▸ **WHAT IS BEING ASKED**: In the material below, the required lines run from the one containing "info@ppsengineering.cz (529, 2325)" through the one containing "[Toggle Menu] (134, 17)". Copy those lines exactly, ends included, and nothing else.

▸ **DATA EXTRACTS**:

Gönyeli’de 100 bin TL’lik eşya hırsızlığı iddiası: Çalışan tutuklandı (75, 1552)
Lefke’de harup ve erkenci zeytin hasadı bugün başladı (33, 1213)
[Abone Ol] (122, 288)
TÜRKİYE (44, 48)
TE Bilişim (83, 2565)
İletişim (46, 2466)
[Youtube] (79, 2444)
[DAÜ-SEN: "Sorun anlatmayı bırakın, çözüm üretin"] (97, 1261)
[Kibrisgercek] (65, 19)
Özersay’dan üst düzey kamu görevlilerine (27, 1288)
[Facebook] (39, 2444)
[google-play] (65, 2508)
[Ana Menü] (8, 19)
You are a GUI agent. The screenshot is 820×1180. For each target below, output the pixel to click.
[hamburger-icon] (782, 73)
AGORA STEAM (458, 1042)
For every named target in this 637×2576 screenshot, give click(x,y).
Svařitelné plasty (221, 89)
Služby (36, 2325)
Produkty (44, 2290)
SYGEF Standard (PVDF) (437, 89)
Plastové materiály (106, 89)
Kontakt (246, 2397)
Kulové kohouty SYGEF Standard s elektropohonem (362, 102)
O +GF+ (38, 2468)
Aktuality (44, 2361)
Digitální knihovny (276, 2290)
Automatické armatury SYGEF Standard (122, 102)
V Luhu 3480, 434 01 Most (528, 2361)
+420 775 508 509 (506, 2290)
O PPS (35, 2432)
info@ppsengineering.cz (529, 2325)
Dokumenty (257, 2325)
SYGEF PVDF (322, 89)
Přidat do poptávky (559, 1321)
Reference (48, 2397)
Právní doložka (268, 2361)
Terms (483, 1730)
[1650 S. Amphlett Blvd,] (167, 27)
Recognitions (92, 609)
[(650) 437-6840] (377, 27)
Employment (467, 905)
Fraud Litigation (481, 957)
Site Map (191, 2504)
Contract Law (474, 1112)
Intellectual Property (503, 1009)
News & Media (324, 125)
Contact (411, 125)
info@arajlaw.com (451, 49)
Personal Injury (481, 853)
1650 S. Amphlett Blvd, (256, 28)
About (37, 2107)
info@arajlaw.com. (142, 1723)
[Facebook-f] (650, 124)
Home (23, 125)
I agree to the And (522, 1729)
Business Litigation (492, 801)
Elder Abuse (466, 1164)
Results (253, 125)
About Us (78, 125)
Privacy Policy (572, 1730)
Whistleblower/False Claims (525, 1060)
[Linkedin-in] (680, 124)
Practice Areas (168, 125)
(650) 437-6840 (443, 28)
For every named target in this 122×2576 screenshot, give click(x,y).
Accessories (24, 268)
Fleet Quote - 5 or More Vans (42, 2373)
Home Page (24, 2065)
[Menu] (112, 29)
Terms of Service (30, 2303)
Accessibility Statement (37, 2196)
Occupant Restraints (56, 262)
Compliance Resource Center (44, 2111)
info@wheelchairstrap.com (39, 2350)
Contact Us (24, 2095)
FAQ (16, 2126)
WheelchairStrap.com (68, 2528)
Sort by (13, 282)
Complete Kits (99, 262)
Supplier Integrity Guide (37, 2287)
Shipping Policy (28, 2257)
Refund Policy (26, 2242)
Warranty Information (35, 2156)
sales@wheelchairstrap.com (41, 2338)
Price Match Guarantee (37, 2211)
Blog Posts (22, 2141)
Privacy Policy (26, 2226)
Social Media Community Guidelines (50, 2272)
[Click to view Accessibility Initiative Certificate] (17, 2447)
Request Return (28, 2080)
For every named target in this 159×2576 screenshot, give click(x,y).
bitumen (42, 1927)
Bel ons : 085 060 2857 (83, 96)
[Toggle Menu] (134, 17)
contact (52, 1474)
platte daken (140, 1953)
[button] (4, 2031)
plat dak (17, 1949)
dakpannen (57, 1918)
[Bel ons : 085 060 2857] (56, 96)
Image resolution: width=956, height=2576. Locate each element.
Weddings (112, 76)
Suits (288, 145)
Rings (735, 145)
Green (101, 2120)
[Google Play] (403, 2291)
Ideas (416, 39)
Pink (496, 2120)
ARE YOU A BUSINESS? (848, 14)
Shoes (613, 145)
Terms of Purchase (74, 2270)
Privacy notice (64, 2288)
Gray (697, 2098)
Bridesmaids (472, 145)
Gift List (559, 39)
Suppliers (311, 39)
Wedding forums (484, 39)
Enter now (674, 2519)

▸ **SOLUTION FOR THIS PROBLEM**:
info@ppsengineering.cz (529, 2325)
Dokumenty (257, 2325)
SYGEF PVDF (322, 89)
Přidat do poptávky (559, 1321)
Reference (48, 2397)
Právní doložka (268, 2361)
Terms (483, 1730)
[1650 S. Amphlett Blvd,] (167, 27)
Recognitions (92, 609)
[(650) 437-6840] (377, 27)
Employment (467, 905)
Fraud Litigation (481, 957)
Site Map (191, 2504)
Contract Law (474, 1112)
Intellectual Property (503, 1009)
News & Media (324, 125)
Contact (411, 125)
info@arajlaw.com (451, 49)
Personal Injury (481, 853)
1650 S. Amphlett Blvd, (256, 28)
About (37, 2107)
info@arajlaw.com. (142, 1723)
[Facebook-f] (650, 124)
Home (23, 125)
I agree to the And (522, 1729)
Business Litigation (492, 801)
Elder Abuse (466, 1164)
Results (253, 125)
About Us (78, 125)
Privacy Policy (572, 1730)
Whistleblower/False Claims (525, 1060)
[Linkedin-in] (680, 124)
Practice Areas (168, 125)
(650) 437-6840 (443, 28)
For every named target in this 122×2576 screenshot, give click(x,y).
Accessories (24, 268)
Fleet Quote - 5 or More Vans (42, 2373)
Home Page (24, 2065)
[Menu] (112, 29)
Terms of Service (30, 2303)
Accessibility Statement (37, 2196)
Occupant Restraints (56, 262)
Compliance Resource Center (44, 2111)
info@wheelchairstrap.com (39, 2350)
Contact Us (24, 2095)
FAQ (16, 2126)
WheelchairStrap.com (68, 2528)
Sort by (13, 282)
Complete Kits (99, 262)
Supplier Integrity Guide (37, 2287)
Shipping Policy (28, 2257)
Refund Policy (26, 2242)
Warranty Information (35, 2156)
sales@wheelchairstrap.com (41, 2338)
Price Match Guarantee (37, 2211)
Blog Posts (22, 2141)
Privacy Policy (26, 2226)
Social Media Community Guidelines (50, 2272)
[Click to view Accessibility Initiative Certificate] (17, 2447)
Request Return (28, 2080)
For every named target in this 159×2576 screenshot, give click(x,y).
bitumen (42, 1927)
Bel ons : 085 060 2857 (83, 96)
[Toggle Menu] (134, 17)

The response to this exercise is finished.